Most people don’t have a hundred thousand dollars in their bank accounts, much less a million. But that’s the dream, isn’t it? A million dollars. It’s an amount large enough that it can take care of a lot of your problems, but small enough that it’s attainable. You can get a million dollars in a million ways: hard work, the lottery, a grant, an inheritance.
While most people are concerned about getting that magic million out of their fantasy and into their wallet, have you considered what you’re going to do with that kind of money?
You could buy a sports car. Or spend a few weeks at a luxury hotel. Or buy rare memorabilia. But why not use that money responsibly? Here are a few ways you can (hypothetically) put that money to good use.

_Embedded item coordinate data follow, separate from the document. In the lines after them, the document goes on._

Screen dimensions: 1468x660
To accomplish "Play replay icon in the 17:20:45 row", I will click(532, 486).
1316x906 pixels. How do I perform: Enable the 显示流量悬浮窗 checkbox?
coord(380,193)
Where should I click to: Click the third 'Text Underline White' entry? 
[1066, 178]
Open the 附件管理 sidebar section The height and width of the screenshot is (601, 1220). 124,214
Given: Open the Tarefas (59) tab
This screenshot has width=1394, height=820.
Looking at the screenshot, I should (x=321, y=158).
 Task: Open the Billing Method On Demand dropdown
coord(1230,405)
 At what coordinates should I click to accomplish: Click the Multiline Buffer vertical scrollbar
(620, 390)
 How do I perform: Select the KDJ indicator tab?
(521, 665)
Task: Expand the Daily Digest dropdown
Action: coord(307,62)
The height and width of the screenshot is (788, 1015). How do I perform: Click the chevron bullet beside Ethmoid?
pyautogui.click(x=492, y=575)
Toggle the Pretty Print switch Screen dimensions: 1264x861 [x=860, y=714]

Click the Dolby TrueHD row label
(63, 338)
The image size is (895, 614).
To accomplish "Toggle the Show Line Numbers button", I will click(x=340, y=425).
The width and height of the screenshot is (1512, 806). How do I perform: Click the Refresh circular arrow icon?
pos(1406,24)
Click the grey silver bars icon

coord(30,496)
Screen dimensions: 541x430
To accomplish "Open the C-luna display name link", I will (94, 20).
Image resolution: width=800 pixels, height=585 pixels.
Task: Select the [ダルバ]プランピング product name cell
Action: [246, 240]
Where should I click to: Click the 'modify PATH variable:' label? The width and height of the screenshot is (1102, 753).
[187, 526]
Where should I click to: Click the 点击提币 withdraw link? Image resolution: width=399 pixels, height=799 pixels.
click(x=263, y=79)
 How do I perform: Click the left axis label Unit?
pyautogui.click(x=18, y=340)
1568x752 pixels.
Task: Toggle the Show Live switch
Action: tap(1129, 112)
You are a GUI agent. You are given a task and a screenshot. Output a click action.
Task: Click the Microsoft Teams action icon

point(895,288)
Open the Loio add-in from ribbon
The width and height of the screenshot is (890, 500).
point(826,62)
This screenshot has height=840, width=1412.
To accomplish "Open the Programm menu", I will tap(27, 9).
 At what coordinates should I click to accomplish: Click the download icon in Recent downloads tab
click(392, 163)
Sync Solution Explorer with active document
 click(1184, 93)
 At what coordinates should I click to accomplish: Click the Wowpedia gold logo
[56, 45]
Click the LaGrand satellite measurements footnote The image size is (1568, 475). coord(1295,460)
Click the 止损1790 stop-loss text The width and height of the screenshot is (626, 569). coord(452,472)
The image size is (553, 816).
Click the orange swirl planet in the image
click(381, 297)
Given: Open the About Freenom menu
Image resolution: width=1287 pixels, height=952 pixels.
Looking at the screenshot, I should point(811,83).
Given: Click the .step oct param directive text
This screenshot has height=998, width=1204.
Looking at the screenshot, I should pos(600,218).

Ivy League Education for 3 Children
Everyone wants what’s best for their children. For most parents, that includes a top-notch college education, and you can’t get any more top-notch than Ivy League. The average acceptance rates for Ivy League schools vary. Harvard University has the smallest, with only 5 percent of applicants getting in. Collectively, the average acceptance rate is 8.3 percent.
Even if your kid does get in, without a substantial scholarship, a single academic year costs an average of $54,414, and on-campus living costs $17,778. You can calculate that a standard four-year course in an Ivy League school will cost $288,768.
Three kids sent to Ivy League schools for four years will cost $866,304. A million dollars can pay for that time and still leave you with a cushy $133,696 in change. You can put a price on education, but you can’t put a price on how much education can change and mean to your child.
Buy Real Estate
Children may be the best investment, but real estate is a close second. You can bequeath properties to your children in the future, when they could be more profitable. You can also make a tidy profit renting out other properties or selling them for a higher price after adding improvements.
Your million dollars can purchase a wide variety of properties all over the United States. The price per square foot varies from city to city. You can buy a 5,392 square foot home in Tampa for that kind of money, or an 846 square foot apartment in New York. Places with a higher price per square feet tend to be in higher demand. Real estate markets fluctuate regularly, and depend on factors mostly out of your control.
Buy a Business
If real state sounds too risky an endeavor, why not be your own boss? If you have experience or interest in any field, you can probably find a franchise dedicated to that field. There are franchises for home improvements for the DIY enthusiast, and restaurant chains for the gourmand. Franchising fees can vary like real estate prices, and they range from $10,000 to over $100,000. A million dollars can open up even the most expensive franchises to you, and still give you some room to take risks.
Clear Your Debts
This is perhaps the first thing you should do if you ever get a million dollars. The average middle-aged American owes $130,000, with vehicular loans, student loans, and credit card debt being among the top sources. A million dollars can wipe the loans of seven Americans, allowing you and six other people to save for retirement. Paying your debt also stimulates the economy, helping not only a handful of people, but also America and the world.
Money matters. But what you do with that money is more important than simply having it. The dollar bill says “In God We Trust,” but you should also learn to manage your money wisely on your own. A dollar is a chance, an opportunity, and a decision. If you ever get a million of them, be sure to make at least one right decision.